• _INSTRUCTIONS TO FOLLOW_: Reproduce, unchanged, the lines between the one holding "Viewport: 960px width, 639px height." and the last line of the records, including both ends, but no pictures.

• _THE RECORDS_:
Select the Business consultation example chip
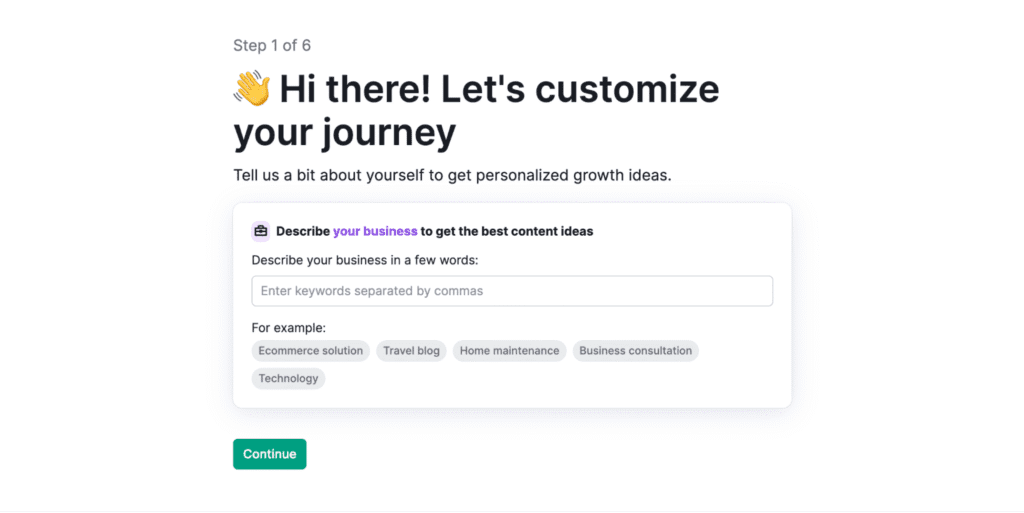 [x=635, y=351]
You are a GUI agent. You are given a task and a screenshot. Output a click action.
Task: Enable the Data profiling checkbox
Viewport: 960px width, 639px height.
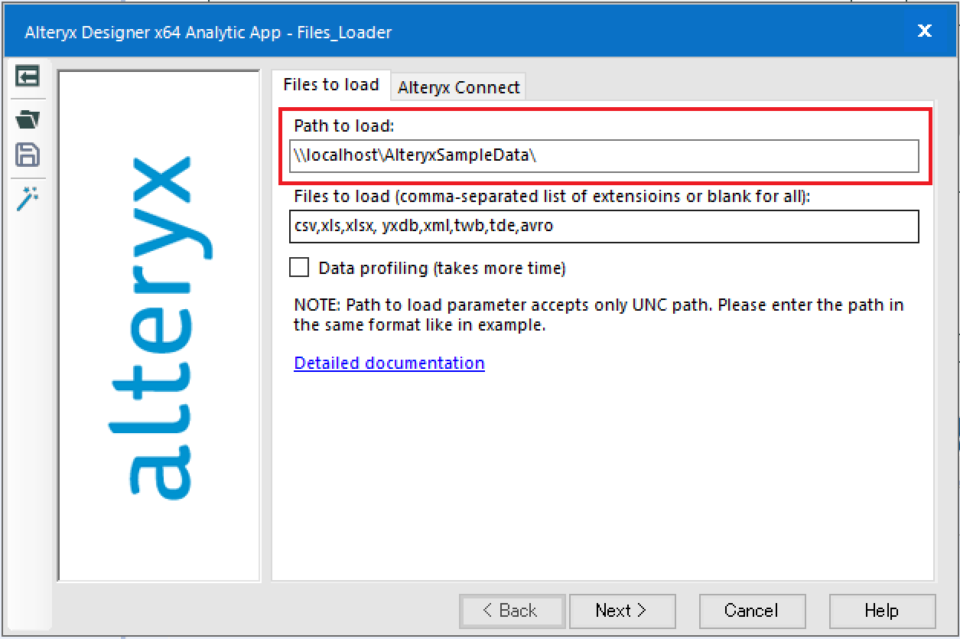pyautogui.click(x=299, y=268)
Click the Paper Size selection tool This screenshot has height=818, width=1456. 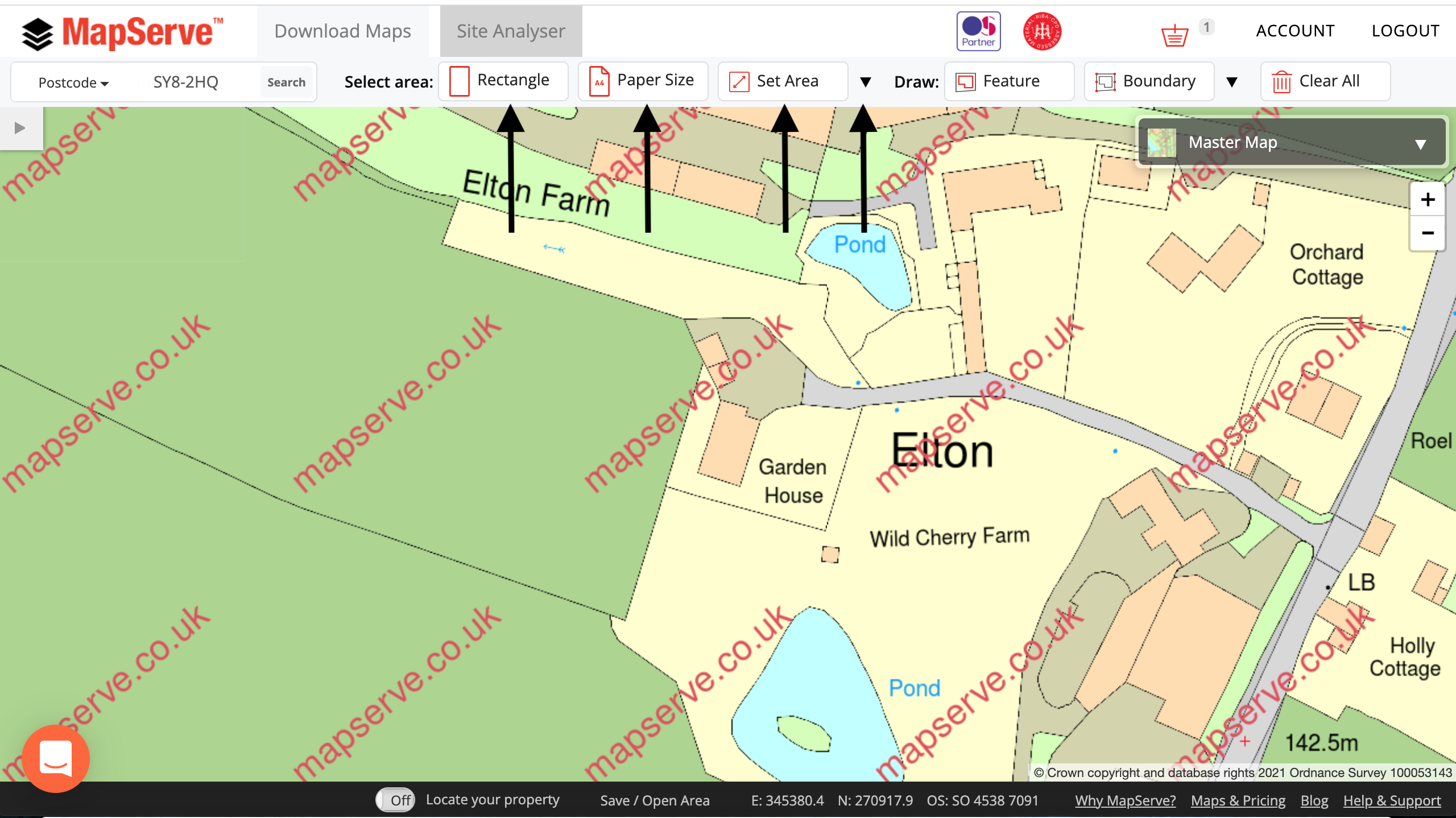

• _RESPONSE_:
Viewport: 960px width, 639px height.
pyautogui.click(x=299, y=268)
Click the Paper Size selection tool This screenshot has height=818, width=1456. 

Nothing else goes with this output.